◆ Assigned task
Nothing should differ between your output and the entries below.

======== Recorded information ========

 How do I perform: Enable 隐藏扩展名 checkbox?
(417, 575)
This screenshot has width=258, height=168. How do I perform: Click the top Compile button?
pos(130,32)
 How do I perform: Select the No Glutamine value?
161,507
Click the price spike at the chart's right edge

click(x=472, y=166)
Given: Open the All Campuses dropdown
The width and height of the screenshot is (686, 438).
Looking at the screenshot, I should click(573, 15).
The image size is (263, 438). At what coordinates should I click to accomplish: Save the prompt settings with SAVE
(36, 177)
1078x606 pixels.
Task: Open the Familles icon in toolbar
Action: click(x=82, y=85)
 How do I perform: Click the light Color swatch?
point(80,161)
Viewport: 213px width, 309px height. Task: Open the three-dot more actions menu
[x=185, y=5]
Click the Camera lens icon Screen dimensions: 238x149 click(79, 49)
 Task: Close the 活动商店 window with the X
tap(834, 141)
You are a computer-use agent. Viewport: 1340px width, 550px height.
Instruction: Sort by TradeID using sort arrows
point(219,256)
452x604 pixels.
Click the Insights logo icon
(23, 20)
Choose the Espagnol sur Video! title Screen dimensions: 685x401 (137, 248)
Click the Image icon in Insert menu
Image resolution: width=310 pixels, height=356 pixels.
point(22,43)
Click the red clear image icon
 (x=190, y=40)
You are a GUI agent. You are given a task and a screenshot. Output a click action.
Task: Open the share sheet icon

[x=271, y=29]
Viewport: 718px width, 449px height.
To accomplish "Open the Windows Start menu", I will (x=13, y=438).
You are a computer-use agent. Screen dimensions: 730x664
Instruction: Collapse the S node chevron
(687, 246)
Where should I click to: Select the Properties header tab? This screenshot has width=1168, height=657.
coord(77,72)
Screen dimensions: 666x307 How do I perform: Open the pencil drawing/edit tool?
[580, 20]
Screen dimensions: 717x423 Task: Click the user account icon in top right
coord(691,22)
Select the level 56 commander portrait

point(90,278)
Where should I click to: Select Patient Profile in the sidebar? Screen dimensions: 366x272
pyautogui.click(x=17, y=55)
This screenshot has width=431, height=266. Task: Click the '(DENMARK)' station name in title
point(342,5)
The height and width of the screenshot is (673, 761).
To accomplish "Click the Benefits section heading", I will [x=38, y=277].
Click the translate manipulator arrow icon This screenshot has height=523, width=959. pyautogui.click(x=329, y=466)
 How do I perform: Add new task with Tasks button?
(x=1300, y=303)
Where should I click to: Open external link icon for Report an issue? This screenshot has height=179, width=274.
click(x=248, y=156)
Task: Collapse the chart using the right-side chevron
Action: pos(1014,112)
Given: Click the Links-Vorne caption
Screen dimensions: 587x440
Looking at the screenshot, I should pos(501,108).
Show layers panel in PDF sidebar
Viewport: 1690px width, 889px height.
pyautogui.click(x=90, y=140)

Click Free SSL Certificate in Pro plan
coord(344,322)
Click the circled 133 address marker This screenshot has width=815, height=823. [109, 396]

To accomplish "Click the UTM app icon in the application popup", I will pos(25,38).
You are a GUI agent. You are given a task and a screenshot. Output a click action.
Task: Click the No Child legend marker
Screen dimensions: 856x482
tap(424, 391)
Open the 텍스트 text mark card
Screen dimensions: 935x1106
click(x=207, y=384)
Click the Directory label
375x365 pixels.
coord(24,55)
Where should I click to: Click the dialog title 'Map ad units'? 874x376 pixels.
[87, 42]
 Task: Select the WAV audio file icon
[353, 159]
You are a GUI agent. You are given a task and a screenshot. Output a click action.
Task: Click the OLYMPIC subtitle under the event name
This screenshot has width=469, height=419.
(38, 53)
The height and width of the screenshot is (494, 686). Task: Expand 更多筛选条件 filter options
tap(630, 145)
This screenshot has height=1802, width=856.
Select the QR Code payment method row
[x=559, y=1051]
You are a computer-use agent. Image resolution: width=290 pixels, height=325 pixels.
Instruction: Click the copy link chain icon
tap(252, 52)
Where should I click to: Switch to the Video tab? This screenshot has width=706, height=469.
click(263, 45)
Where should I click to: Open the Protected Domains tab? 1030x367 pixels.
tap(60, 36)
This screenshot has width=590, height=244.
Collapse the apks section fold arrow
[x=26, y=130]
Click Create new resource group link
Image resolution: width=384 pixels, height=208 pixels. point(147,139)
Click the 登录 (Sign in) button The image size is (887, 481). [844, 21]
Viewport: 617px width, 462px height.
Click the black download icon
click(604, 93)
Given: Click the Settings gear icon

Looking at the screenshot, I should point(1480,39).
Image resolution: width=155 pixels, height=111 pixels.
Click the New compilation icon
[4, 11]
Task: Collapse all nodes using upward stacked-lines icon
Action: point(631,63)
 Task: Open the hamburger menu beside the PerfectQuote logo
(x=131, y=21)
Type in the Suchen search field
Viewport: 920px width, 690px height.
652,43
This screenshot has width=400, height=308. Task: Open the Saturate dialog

========

◆ Result below
 How do I perform: Enable 隐藏扩展名 checkbox?
(417, 575)
This screenshot has width=258, height=168. How do I perform: Click the top Compile button?
pos(130,32)
 How do I perform: Select the No Glutamine value?
161,507
Click the price spike at the chart's right edge

click(x=472, y=166)
Given: Open the All Campuses dropdown
The width and height of the screenshot is (686, 438).
Looking at the screenshot, I should click(573, 15).
The image size is (263, 438). At what coordinates should I click to accomplish: Save the prompt settings with SAVE
(36, 177)
1078x606 pixels.
Task: Open the Familles icon in toolbar
Action: click(x=82, y=85)
 How do I perform: Click the light Color swatch?
point(80,161)
Viewport: 213px width, 309px height. Task: Open the three-dot more actions menu
[x=185, y=5]
Click the Camera lens icon Screen dimensions: 238x149 click(79, 49)
 Task: Close the 活动商店 window with the X
tap(834, 141)
You are a computer-use agent. Viewport: 1340px width, 550px height.
Instruction: Sort by TradeID using sort arrows
point(219,256)
452x604 pixels.
Click the Insights logo icon
(23, 20)
Choose the Espagnol sur Video! title Screen dimensions: 685x401 (137, 248)
Click the Image icon in Insert menu
Image resolution: width=310 pixels, height=356 pixels.
point(22,43)
Click the red clear image icon
 (x=190, y=40)
You are a GUI agent. You are given a task and a screenshot. Output a click action.
Task: Open the share sheet icon

[x=271, y=29]
Viewport: 718px width, 449px height.
To accomplish "Open the Windows Start menu", I will (x=13, y=438).
You are a computer-use agent. Screen dimensions: 730x664
Instruction: Collapse the S node chevron
(687, 246)
Where should I click to: Select the Properties header tab? This screenshot has width=1168, height=657.
coord(77,72)
Screen dimensions: 666x307 How do I perform: Open the pencil drawing/edit tool?
[580, 20]
Screen dimensions: 717x423 Task: Click the user account icon in top right
coord(691,22)
Select the level 56 commander portrait

point(90,278)
Where should I click to: Select Patient Profile in the sidebar? Screen dimensions: 366x272
pyautogui.click(x=17, y=55)
This screenshot has width=431, height=266. Task: Click the '(DENMARK)' station name in title
point(342,5)
The height and width of the screenshot is (673, 761).
To accomplish "Click the Benefits section heading", I will [x=38, y=277].
Click the translate manipulator arrow icon This screenshot has height=523, width=959. pyautogui.click(x=329, y=466)
 How do I perform: Add new task with Tasks button?
(x=1300, y=303)
Where should I click to: Open external link icon for Report an issue? This screenshot has height=179, width=274.
click(x=248, y=156)
Task: Collapse the chart using the right-side chevron
Action: pos(1014,112)
Given: Click the Links-Vorne caption
Screen dimensions: 587x440
Looking at the screenshot, I should pos(501,108).
Show layers panel in PDF sidebar
Viewport: 1690px width, 889px height.
pyautogui.click(x=90, y=140)

Click Free SSL Certificate in Pro plan
coord(344,322)
Click the circled 133 address marker This screenshot has width=815, height=823. [109, 396]

To accomplish "Click the UTM app icon in the application popup", I will pos(25,38).
You are a GUI agent. You are given a task and a screenshot. Output a click action.
Task: Click the No Child legend marker
Screen dimensions: 856x482
tap(424, 391)
Open the 텍스트 text mark card
Screen dimensions: 935x1106
click(x=207, y=384)
Click the Directory label
375x365 pixels.
coord(24,55)
Where should I click to: Click the dialog title 'Map ad units'? 874x376 pixels.
[87, 42]
 Task: Select the WAV audio file icon
[353, 159]
You are a GUI agent. You are given a task and a screenshot. Output a click action.
Task: Click the OLYMPIC subtitle under the event name
This screenshot has width=469, height=419.
(38, 53)
The height and width of the screenshot is (494, 686). Task: Expand 更多筛选条件 filter options
tap(630, 145)
This screenshot has height=1802, width=856.
Select the QR Code payment method row
[x=559, y=1051]
You are a computer-use agent. Image resolution: width=290 pixels, height=325 pixels.
Instruction: Click the copy link chain icon
tap(252, 52)
Where should I click to: Switch to the Video tab? This screenshot has width=706, height=469.
click(263, 45)
Where should I click to: Open the Protected Domains tab? 1030x367 pixels.
tap(60, 36)
This screenshot has width=590, height=244.
Collapse the apks section fold arrow
[x=26, y=130]
Click Create new resource group link
Image resolution: width=384 pixels, height=208 pixels. point(147,139)
Click the 登录 (Sign in) button The image size is (887, 481). [844, 21]
Viewport: 617px width, 462px height.
Click the black download icon
click(604, 93)
Given: Click the Settings gear icon

Looking at the screenshot, I should point(1480,39).
Image resolution: width=155 pixels, height=111 pixels.
Click the New compilation icon
[4, 11]
Task: Collapse all nodes using upward stacked-lines icon
Action: point(631,63)
 Task: Open the hamburger menu beside the PerfectQuote logo
(x=131, y=21)
Type in the Suchen search field
Viewport: 920px width, 690px height.
652,43
This screenshot has width=400, height=308. Task: Open the Saturate dialog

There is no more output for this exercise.